EXTRACTO DE PÁGINA =>
DEL TATUAJE EN LA LITERATURA


                                                                                                                                                                Para David Huerta,
                                                        tatuado por Incurable.   
 
 
De las formas de escritura, ninguna tan inquietante como el tatuaje, porque al ser su materia y recipiente la piel humana, se vuelve indispensable y única; desplaza a toda otra superficie, y se trata de una escritura indeleble. El tatuaje no es solamente un icono: tiene función de escritura, una escritura que pretende inscribir algo no nombrado en el cuerpo. Si a eso agregamos el hecho de tratar aquí el tema de los tatuajes en la literatura, obtendremos con este texto una especie de escritura al cuadrado.
El verbo tatuar viene del inglés to tattoo, voz tomada de la palabra tatau, originaria de Tahití, en la Polinesia francesa. Este vocablo, nos ilustra Corominas, en la forma tattow, aparece por primera vez en los Viajes del Capitán Cook (1769), y como tataou en el Viaje alrededor del mundo del francés Bouganville, del mismo año. Significa, según el diccionario de la Academia, "grabar dibujos en la piel humana, introduciendo materias colorantes bajo la epidermis, por las punzadas o picaduras previamente dispuestas".
Esa costumbre remota usada también por los modernos es censurada por Goethe en su Máxima 104: "Eso de pintarse o tatuarse el cuerpo es un retroceso a la animalidad". No es difícil refutar por la lógica y la experiencia este espanto burgués del escritor alemán: los animales ni se han pintado ni tatuado nunca, por una parte, y por otra, el estadio animal del hombre no es susceptible de retroceso: lo acompaña en su vida cotidiana, en el comer, el defecar, agredir y vivir el sexo. Sorprende que un hombre de la curiosidad intelectual de Goethe, en vez de escandalizarse, no se haya preguntado qué lleva a los hombres a marcar su cuerpo con tatuajes. Yo no lo haré tampoco, al menos rigurosamente, pero sí pasaré revista a algunos de los más famosos tatuajes que nos ofrece la literatura, e intentaré algunas reflexiones a propósito de ellos.

DATOS SIN PROCESAR =>
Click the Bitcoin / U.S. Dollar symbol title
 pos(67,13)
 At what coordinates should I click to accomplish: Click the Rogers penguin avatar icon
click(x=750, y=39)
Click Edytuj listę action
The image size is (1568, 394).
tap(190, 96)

INSTRUCCIONES DE LA TAREA =>
Responda brevemente, con base en el texto sobre el tatuaje en la literatura:
(a) ¿De qué palabra y de qué lugar procede la voz inglesa to tattoo?
(b) ¿En qué obra y en qué año aparece por primera vez la forma tattow?
(c) ¿Qué escritor censura la costumbre de tatuarse y en qué máxima lo hace?
Las filas no guardan relación alguna con este ejercicio.

RESPUESTA =>
(a) De la palabra tatau, originaria de Tahití, en la Polinesia francesa.
(b) En los Viajes del Capitán Cook, en 1769.
(c) Goethe, en su Máxima 104.